◆ Saved entries ◆
------------------------------

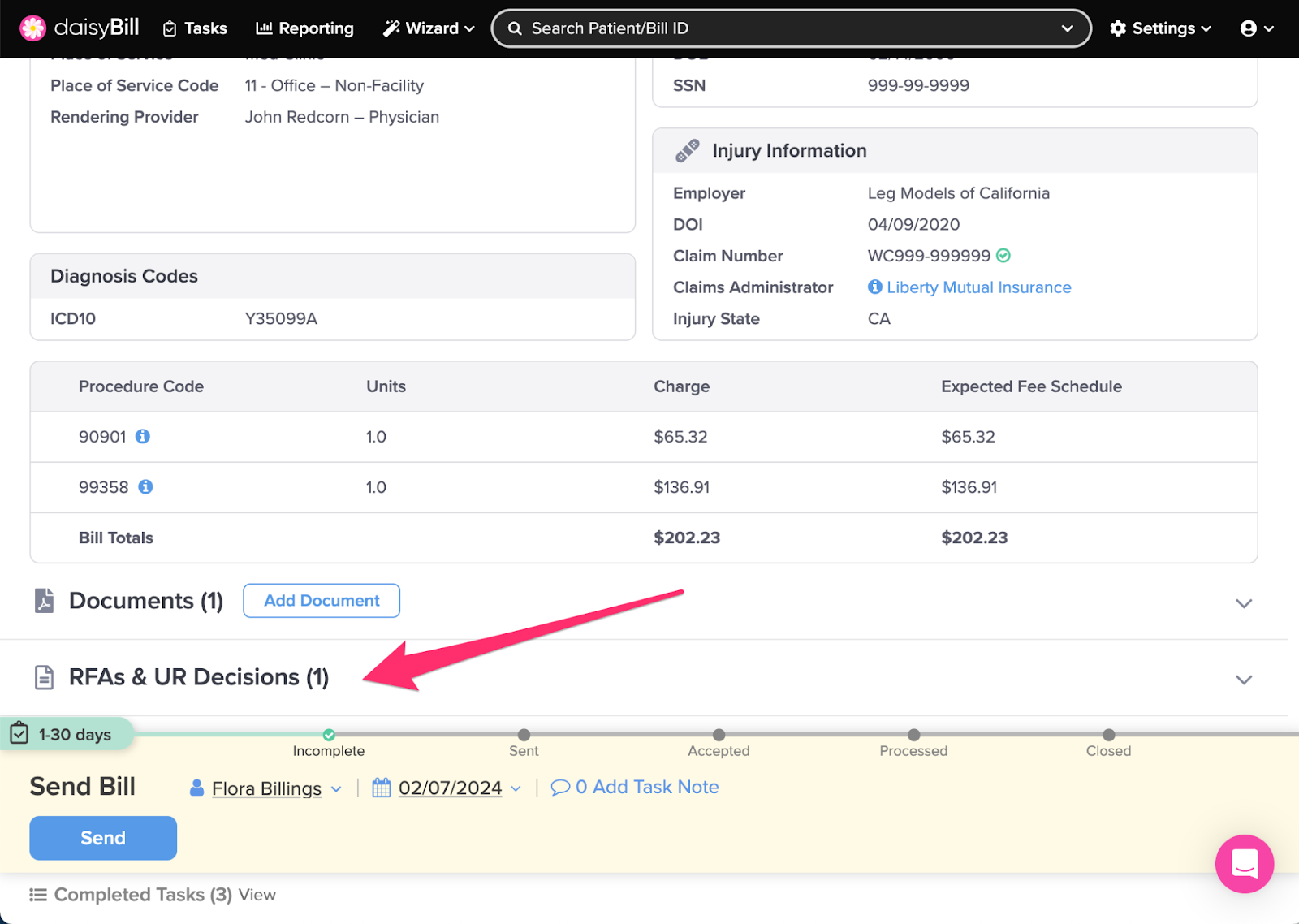Click info icon next to procedure 90901
The width and height of the screenshot is (1299, 924).
[143, 437]
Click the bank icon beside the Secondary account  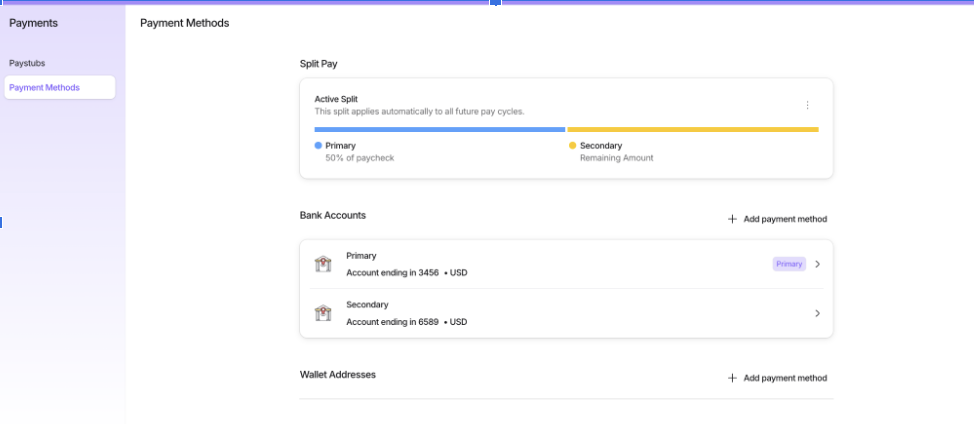(323, 313)
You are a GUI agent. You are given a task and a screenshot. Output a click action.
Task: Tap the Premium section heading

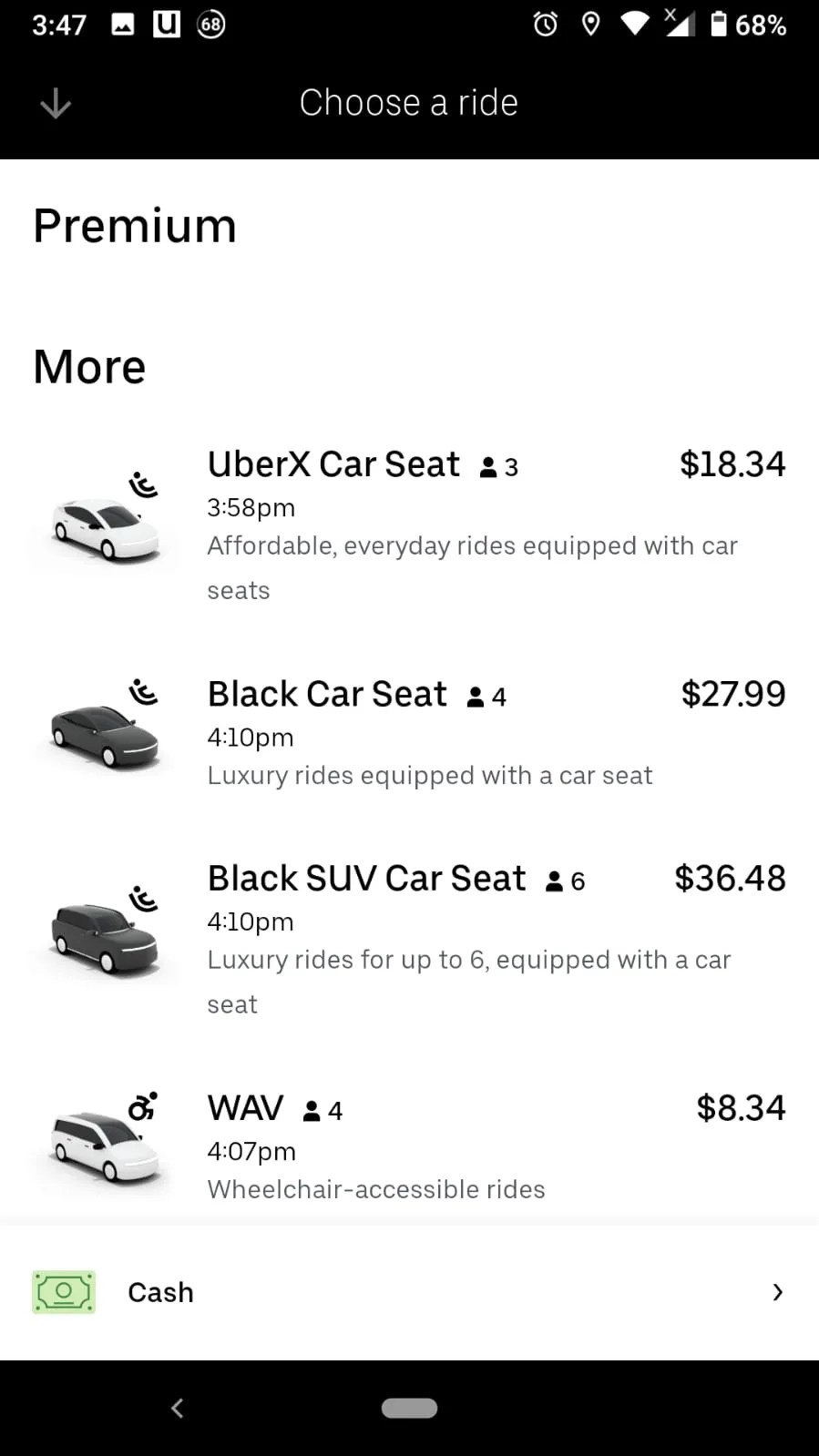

------------------------------

◆ Exercise directions ◆
The exact lines from the one containing "You are a GUI" through the end of the data are to be copied, with both ends kept and pictures left out.

◆ Solution ◆
You are a GUI agent. You are given a task and a screenshot. Output a click action.
Task: Tap the Premium section heading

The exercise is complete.